Teen Spirit: A star is bored
By Jim Slotek
Rating: C-plus
Could No Doubt’s Just a Girl become lazy empowering shorthand for filmmakers? The ‘90s song was last heard onscreen on the soundtrack Captain Marvel, supercharging its heroine to kick alien butt.
And now, in the silly and surreal Teen Spirit, it’s a signifier of a British teen girl’s furious determination to become a star.
The scene comes early in the movie, the directorial debut of actor Max Minghella. Violet (Elle Fanning), a Polish immigrant farm-girl on the Isle of Wight, pours every ounce of her desire to follow the music by dancing furiously in her room. For the record, that one scene has more authentic energy than the rest of the movie.
Beyond that, Violet’s only outlet for her desire to sing comes in the pub where she works, and where, while on her breaks, she sings for drunks. The job is to support her single mom (Agnieszka Grochowska), as is the time she puts in on the farm, sharing quality time with her favourite horse.
When a Brit reality-TV series called Teen Spirit (think a U.K. version of The Voice) comes scouting for talent, Violet is picked to go to London on the strength of tutoring from a boozy old Russian opera singer named Vlad (Zlatko Buric). After that, the colors go from pastoral to pastel, like flavours of bubble gum, as Minghella concocts a showbiz millieu that seems to exist only in his mind.
The fact is, Violet is just an okay singer. But the producers of the show Teen Spirit decide they like her look and her farm-girl story, and so the fix is in (sort of, the movie still tries to drum up some measure of breathless anticipation as to how Violet’s through-the-looking-glass trip to London will play out). There seems to be a message that “wanting” to win is uncool, and Violet’s undisguised ambivalence once she’s actually in the competition and on national TV is actually rewarded. (My theory is that Fanning just simply ran out of enthusiasm for the whole project).
Given that reality-TV talent shows are largely played out, with what’s left of their fandom skewing old, it makes sense to take Teen Spirit as some kind of period piece.
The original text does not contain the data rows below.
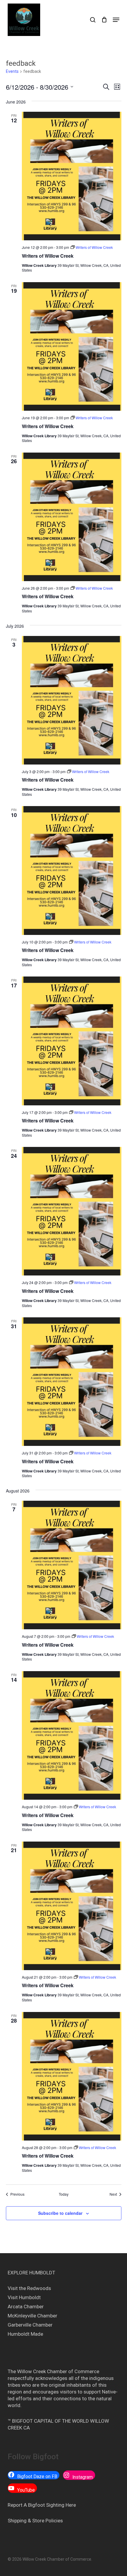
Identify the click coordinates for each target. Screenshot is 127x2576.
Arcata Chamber (26, 2306)
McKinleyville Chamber (32, 2316)
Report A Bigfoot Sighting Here (42, 2505)
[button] (116, 20)
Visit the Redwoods (29, 2288)
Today (64, 2194)
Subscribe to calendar (60, 2213)
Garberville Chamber (30, 2325)
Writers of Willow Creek (48, 255)
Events (12, 71)
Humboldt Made (25, 2334)
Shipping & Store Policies (35, 2521)
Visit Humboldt (24, 2297)
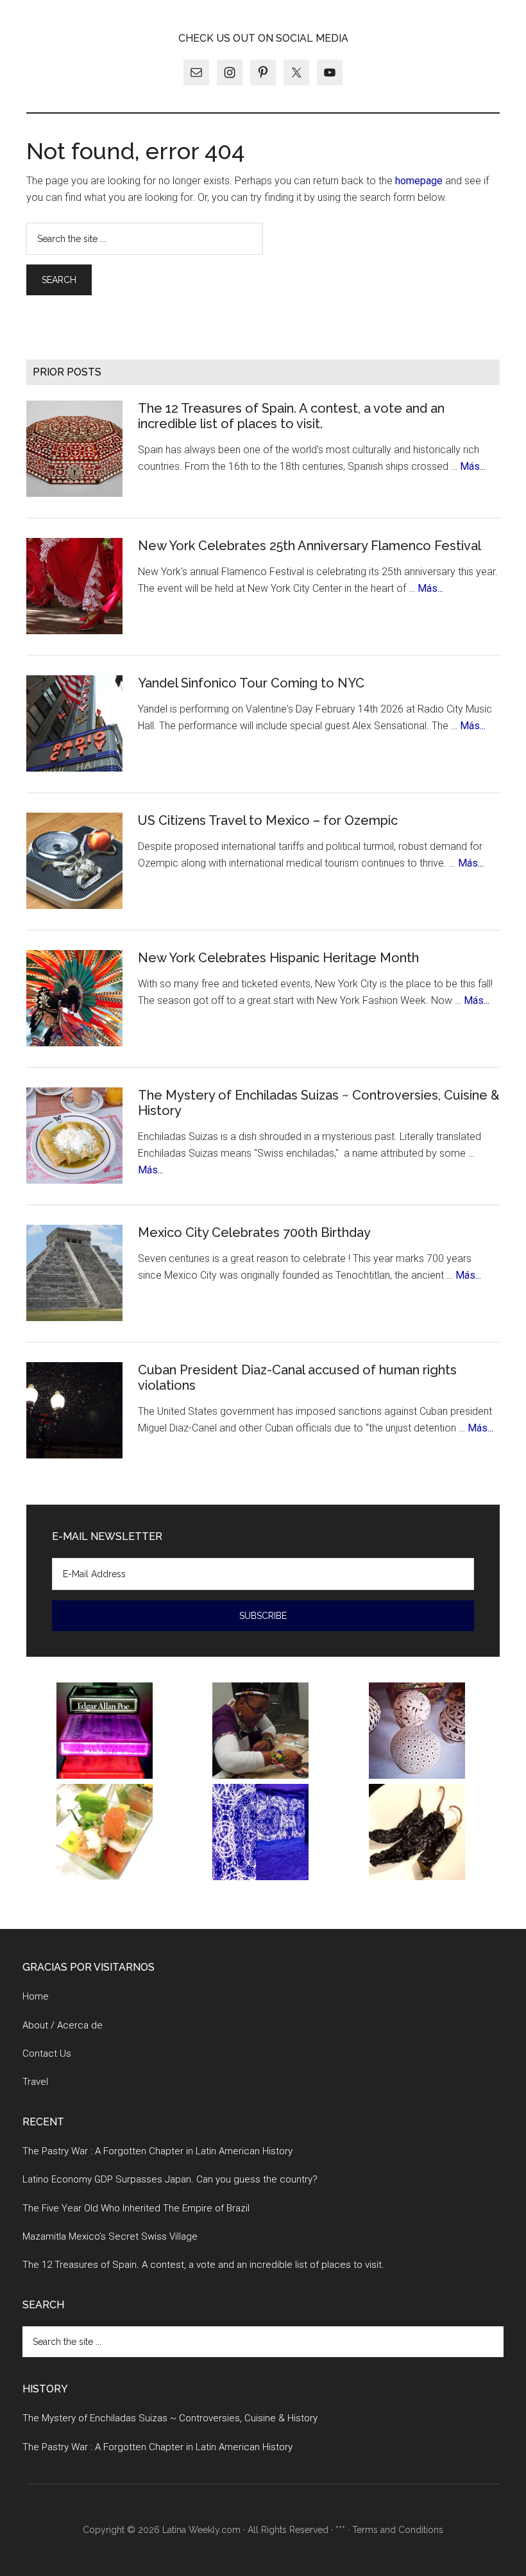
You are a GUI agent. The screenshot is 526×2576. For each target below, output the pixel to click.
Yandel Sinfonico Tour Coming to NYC (251, 683)
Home (35, 1996)
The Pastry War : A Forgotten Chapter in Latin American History (157, 2151)
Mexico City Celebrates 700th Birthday (254, 1232)
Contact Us (46, 2053)
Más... (473, 466)
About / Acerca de (62, 2025)
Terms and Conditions (397, 2530)
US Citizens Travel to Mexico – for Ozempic (268, 820)
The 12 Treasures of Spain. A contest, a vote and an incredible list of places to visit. (291, 416)
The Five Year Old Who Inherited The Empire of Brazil (136, 2208)
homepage (419, 181)
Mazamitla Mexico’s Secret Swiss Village (110, 2236)
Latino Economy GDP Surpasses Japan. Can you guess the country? (170, 2179)
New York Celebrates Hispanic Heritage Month (278, 957)
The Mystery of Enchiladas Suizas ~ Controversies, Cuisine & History (170, 2418)
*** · (343, 2530)
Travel (35, 2082)
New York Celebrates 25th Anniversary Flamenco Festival (309, 545)
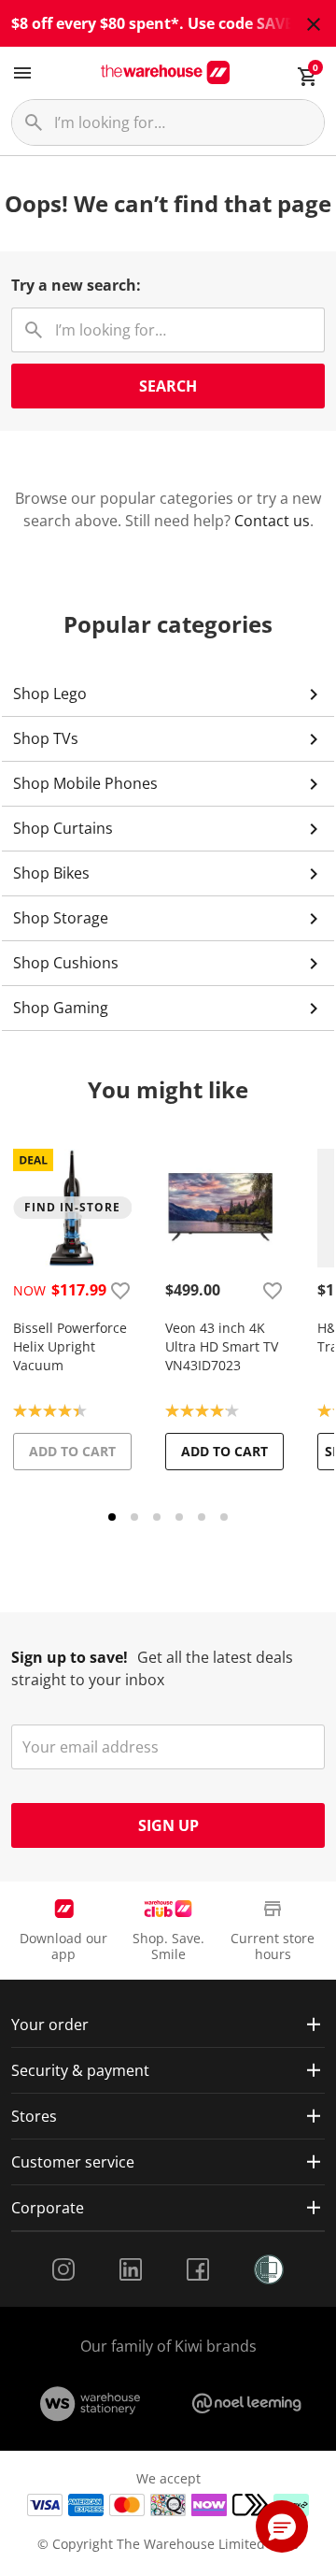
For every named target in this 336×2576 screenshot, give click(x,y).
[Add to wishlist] (120, 1290)
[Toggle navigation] (22, 73)
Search (168, 386)
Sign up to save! (69, 1657)
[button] (282, 2526)
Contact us (272, 520)
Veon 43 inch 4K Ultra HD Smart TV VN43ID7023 (221, 1346)
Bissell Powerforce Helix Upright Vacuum (70, 1346)
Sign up (168, 1825)
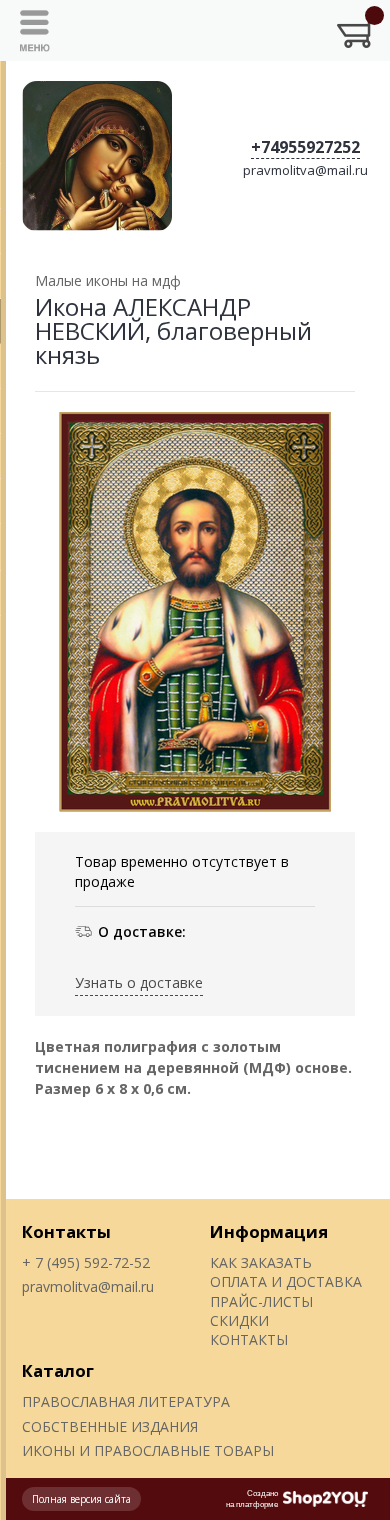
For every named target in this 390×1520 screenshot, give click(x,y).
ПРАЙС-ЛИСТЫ (261, 1301)
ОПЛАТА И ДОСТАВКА (286, 1281)
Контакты (66, 1231)
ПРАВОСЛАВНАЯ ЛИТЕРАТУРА (126, 1401)
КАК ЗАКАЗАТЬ (261, 1262)
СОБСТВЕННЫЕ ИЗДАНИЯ (110, 1426)
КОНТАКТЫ (249, 1339)
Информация (269, 1231)
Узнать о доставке (139, 982)
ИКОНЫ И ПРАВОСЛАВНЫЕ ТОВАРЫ (148, 1450)
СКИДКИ (239, 1320)
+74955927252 (305, 147)
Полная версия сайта (81, 1499)
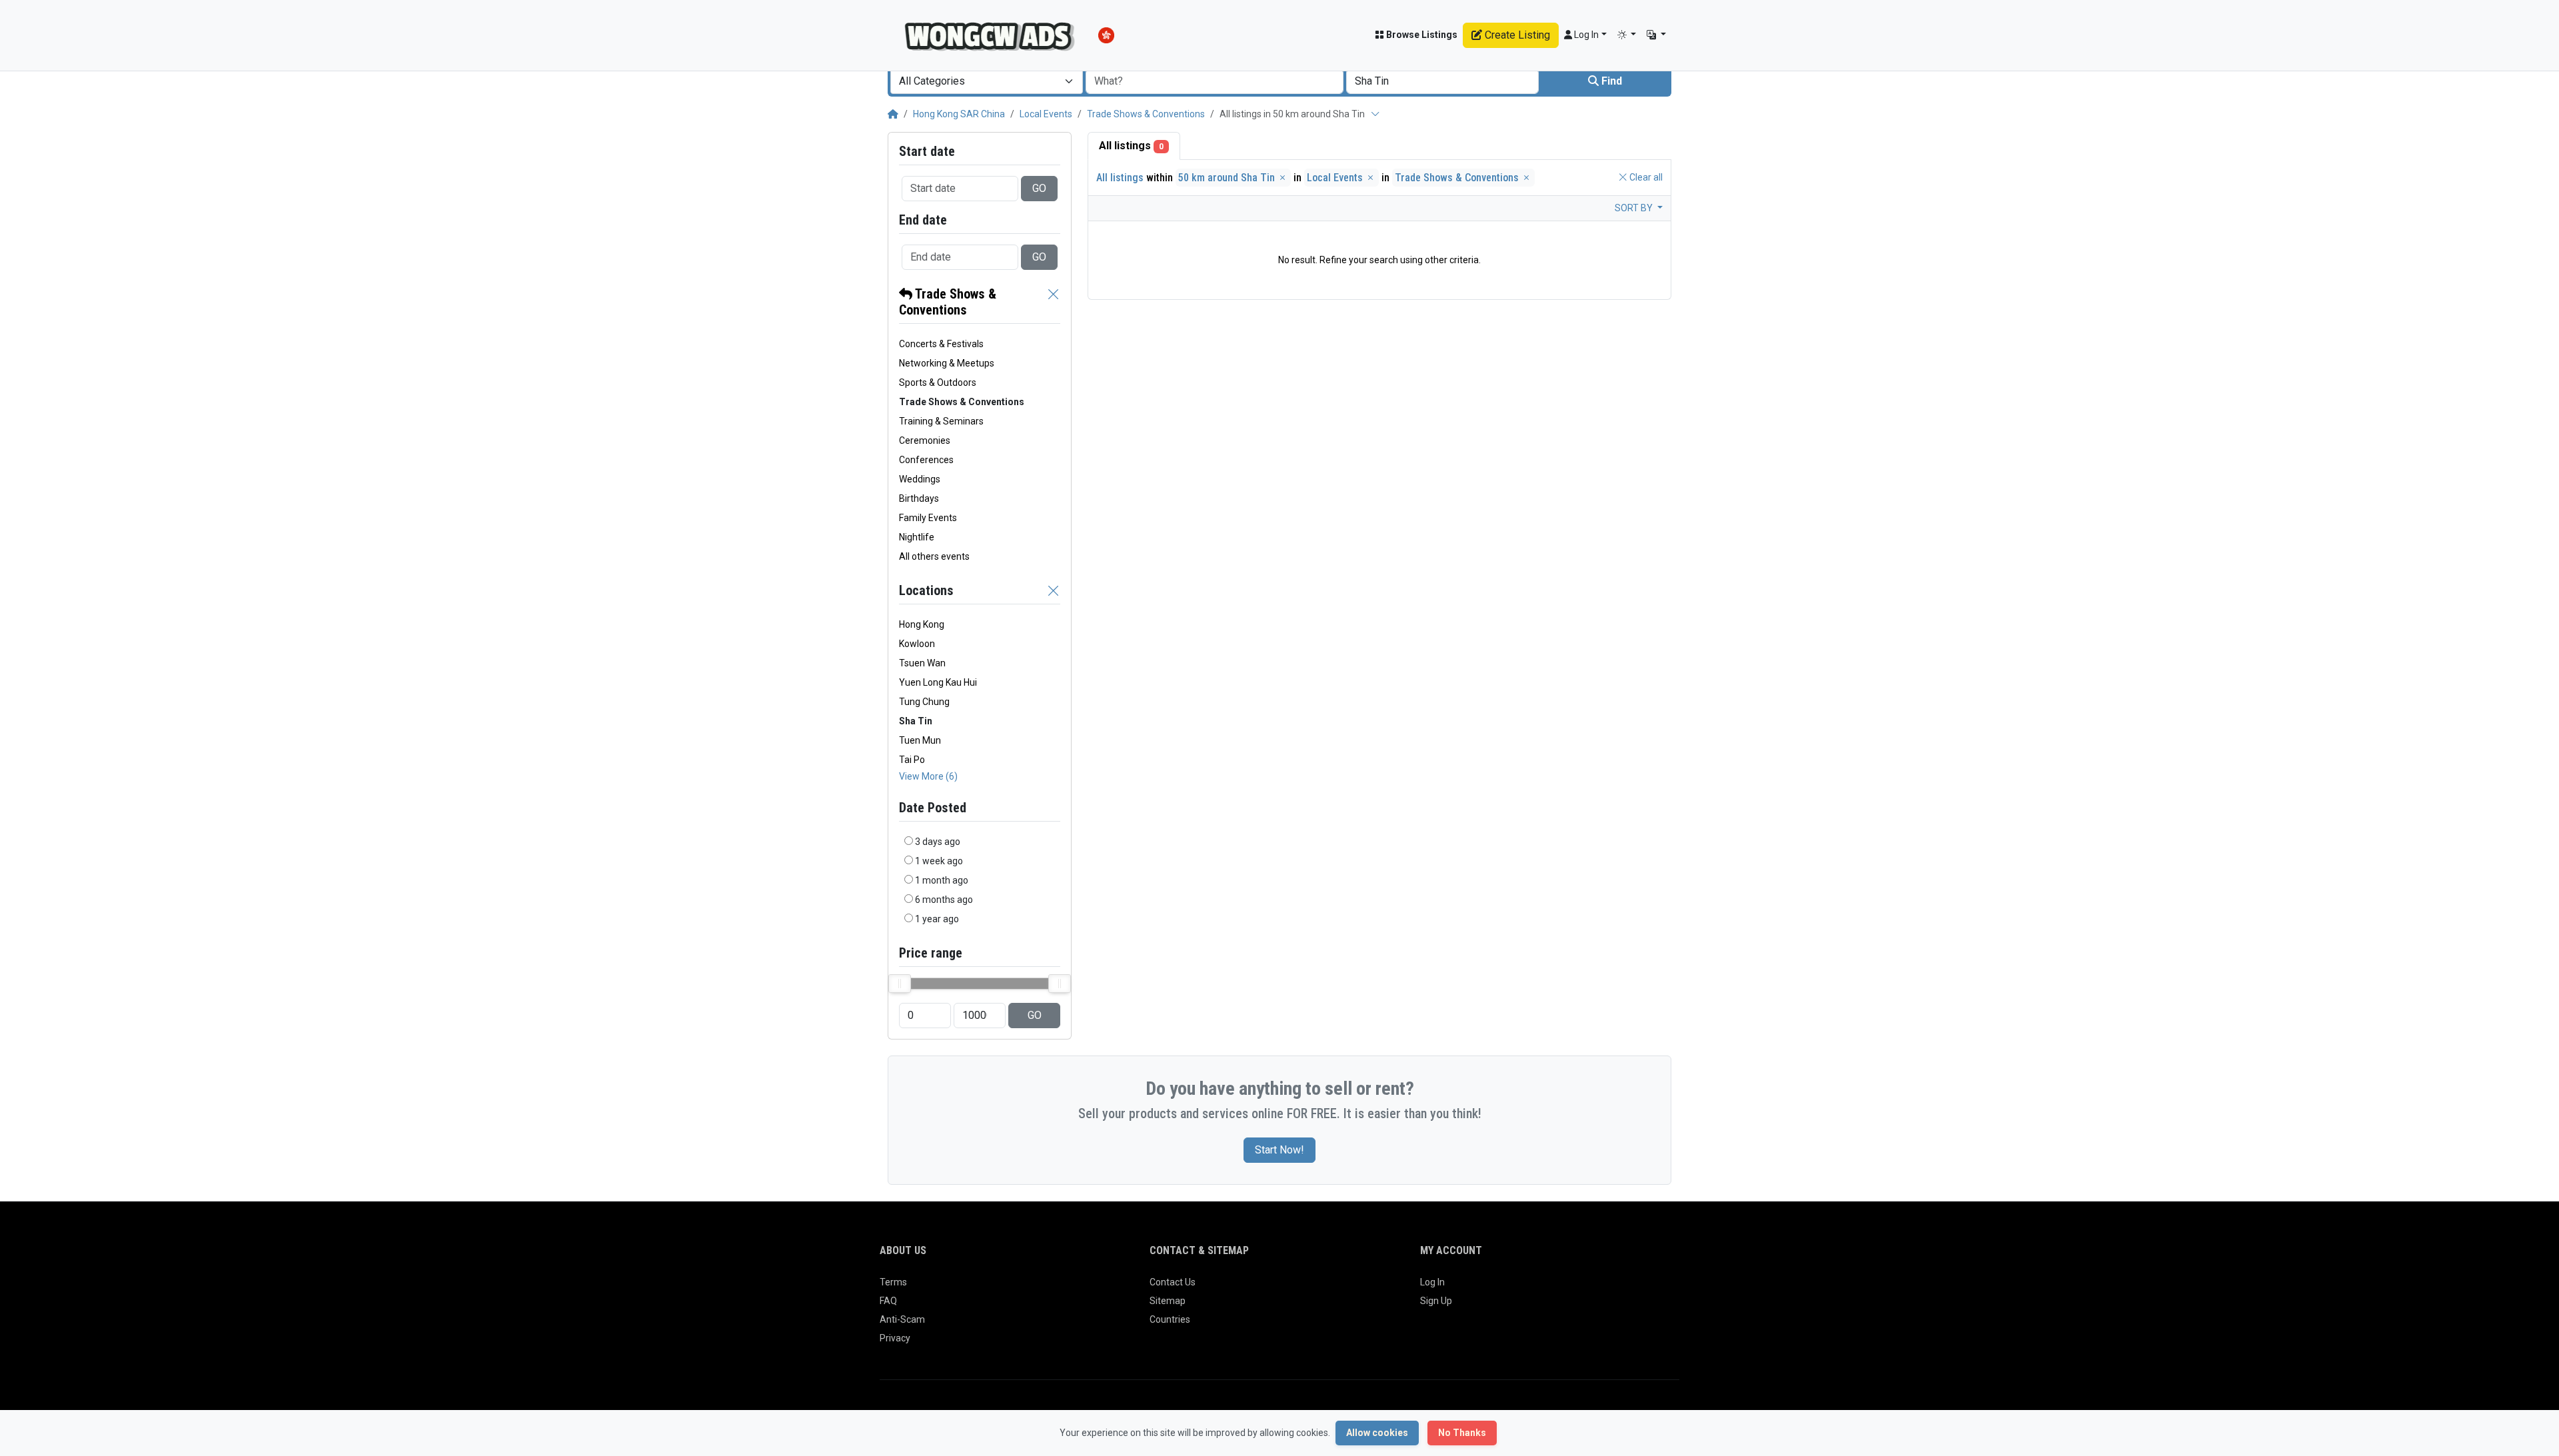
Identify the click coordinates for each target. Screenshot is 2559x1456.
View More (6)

Everyone seems to have smartphones, but Violet listens to her music on an iPod (and how does it make you feel to know that particular piece of technology is history?), and some songs covered are circa 2012. None of which adds up, but then Teen Spirit seems intended to be more of a dreamlike parable about stardom than anything coherent.
Minghella’s directorial debut is awash with mean girls, pretty boys, seizure-inducing club scenes, headache-inducing auto-tune, and a thin plot that unfolds (and ends) dizzyingly quickly. About the only thing that rings true is Vlad’s disgust at the goings-on. And really, what use is an actual professional talent at a reality-TV talent show?
Teen Spirit. Written and directed by Max Minghella. Starring Elle Fanning, Agnieszka Grochowska and Zlatko Buric. Opens wide across Canada, Friday, April 19.